WHAT TO WORK ON -> Could you pull out, word for word, the records below from their start through the line containing "coord(843,290)", leaving the pictures out?

☆ ☆ ☆ ☆

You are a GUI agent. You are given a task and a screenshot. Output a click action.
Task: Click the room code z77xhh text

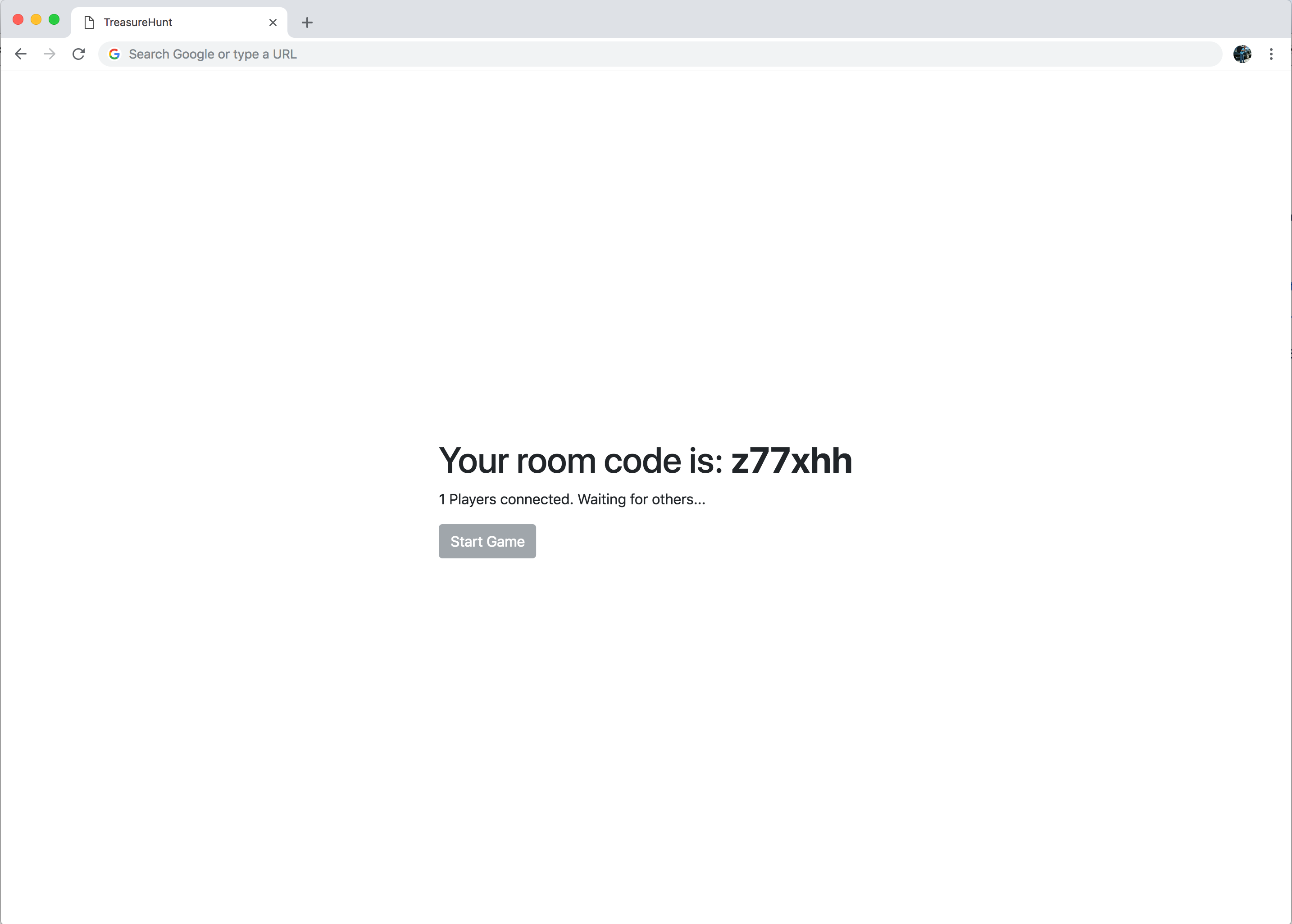[x=791, y=461]
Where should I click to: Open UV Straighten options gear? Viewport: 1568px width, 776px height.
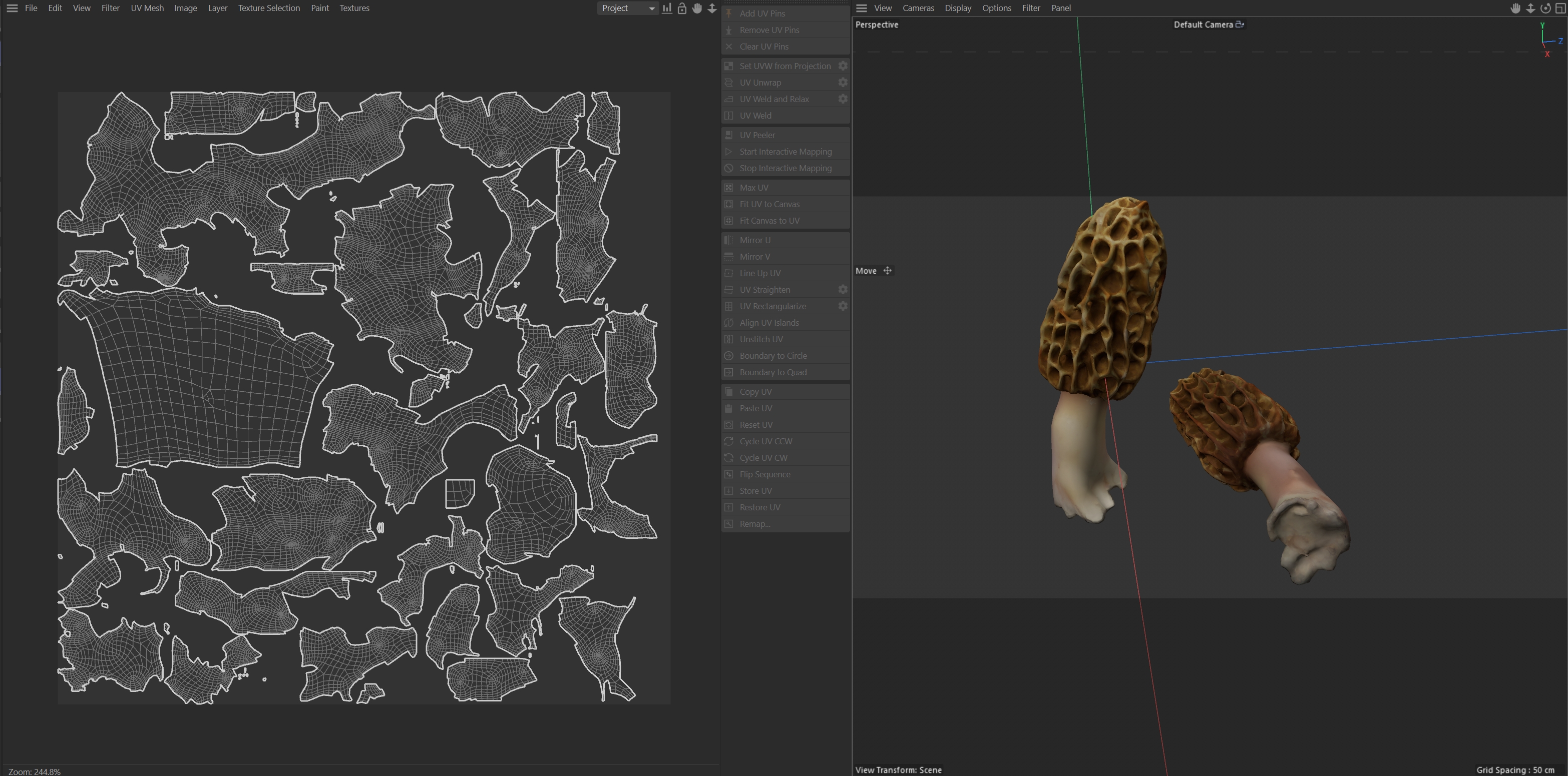coord(843,290)
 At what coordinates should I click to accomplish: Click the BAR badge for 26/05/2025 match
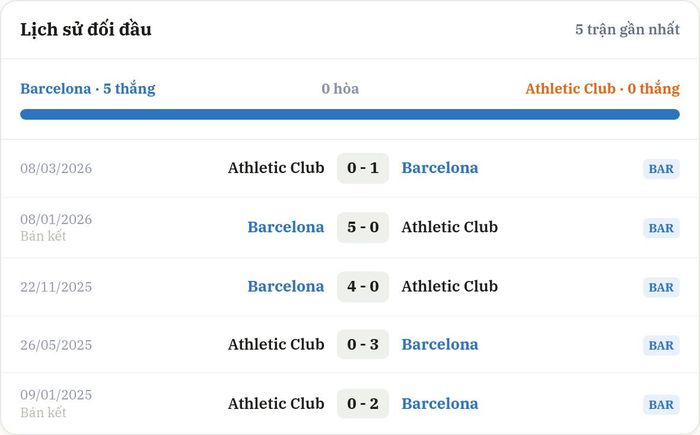661,345
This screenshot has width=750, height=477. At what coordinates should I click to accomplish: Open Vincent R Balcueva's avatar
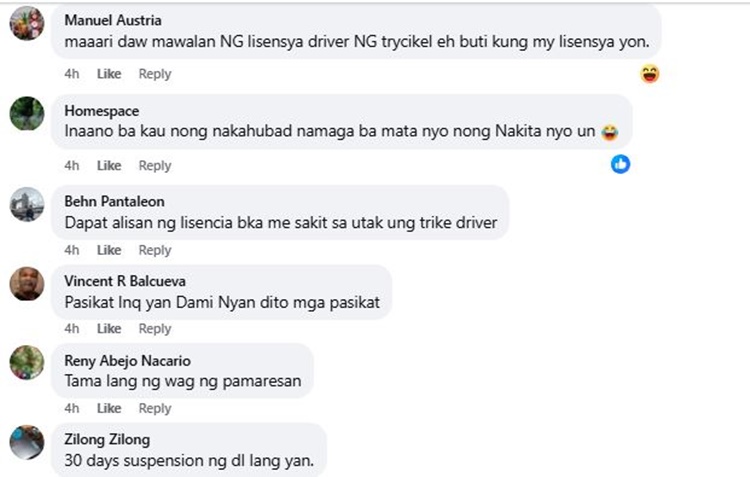point(27,284)
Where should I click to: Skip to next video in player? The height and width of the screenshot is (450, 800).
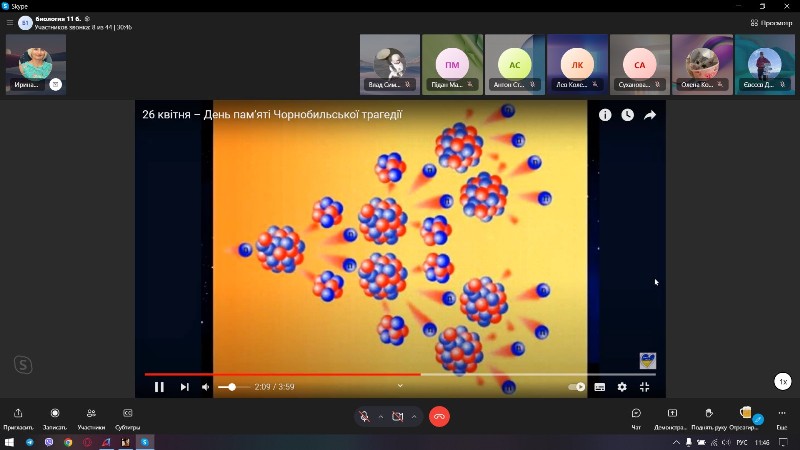[184, 387]
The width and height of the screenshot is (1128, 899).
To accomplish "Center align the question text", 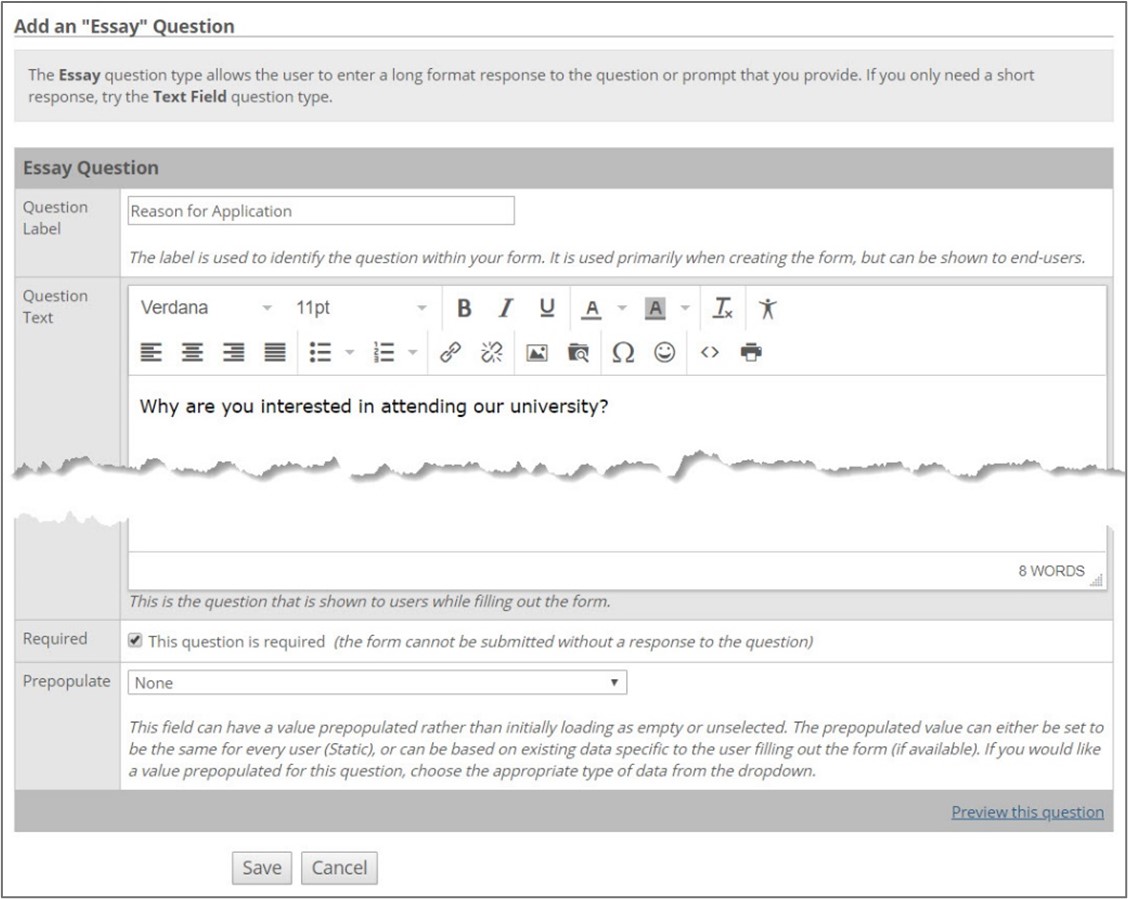I will (x=192, y=352).
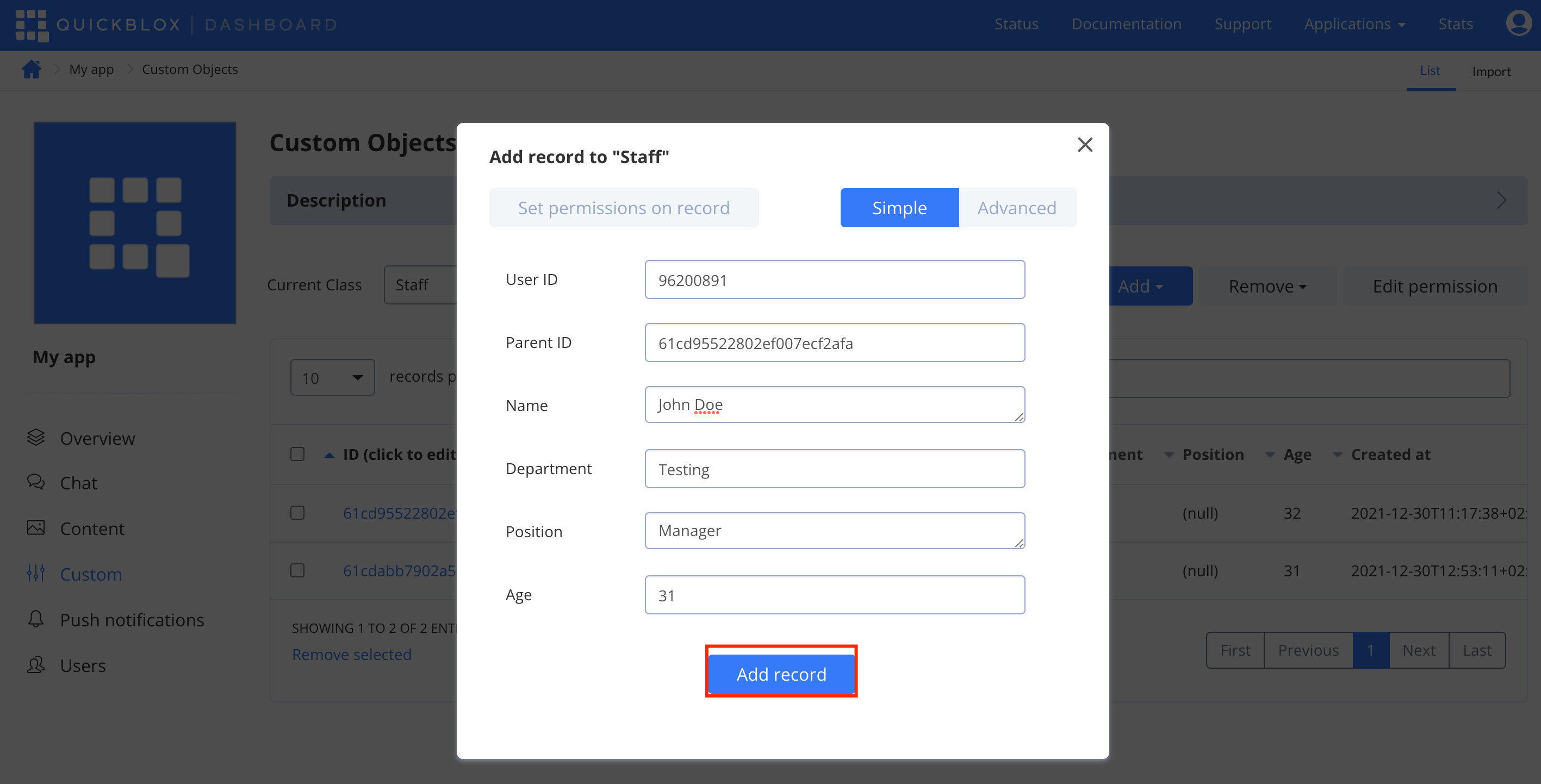Viewport: 1541px width, 784px height.
Task: Open Overview from the sidebar
Action: coord(97,438)
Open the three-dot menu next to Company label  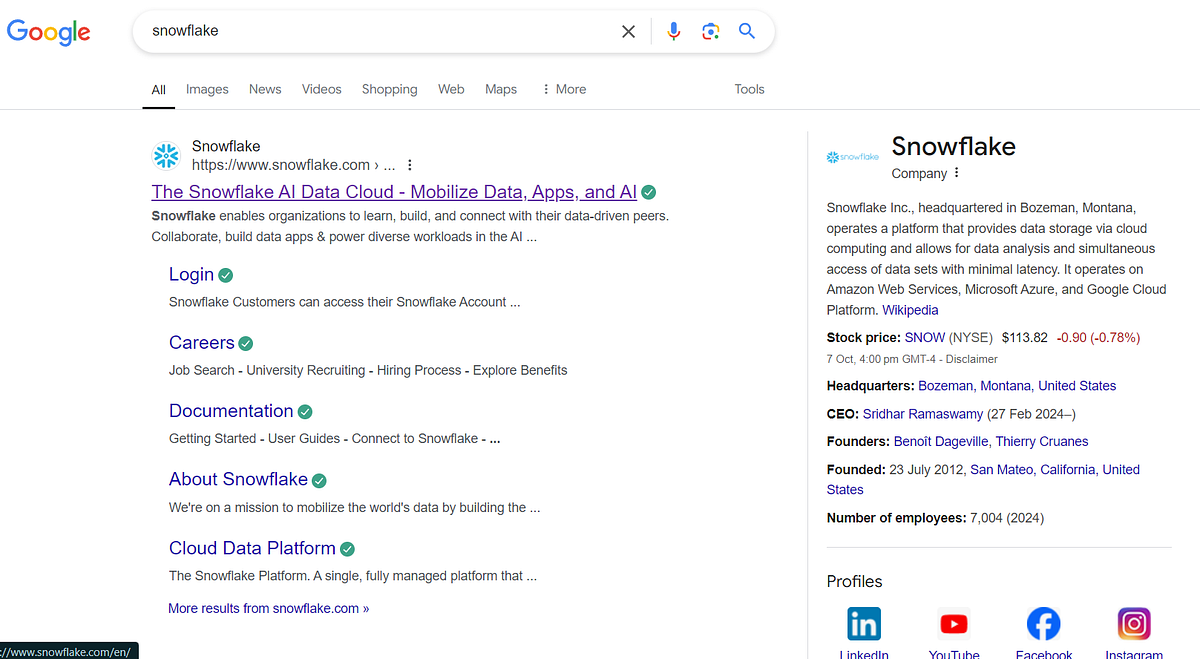click(957, 173)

☆ ☆ ☆ ☆

SOLUTION TO THIS TASK ->
You are a GUI agent. You are given a task and a screenshot. Output a click action.
Task: Click the room code z77xhh text

[x=791, y=461]
Where should I click to: Open UV Straighten options gear? Viewport: 1568px width, 776px height.
coord(843,290)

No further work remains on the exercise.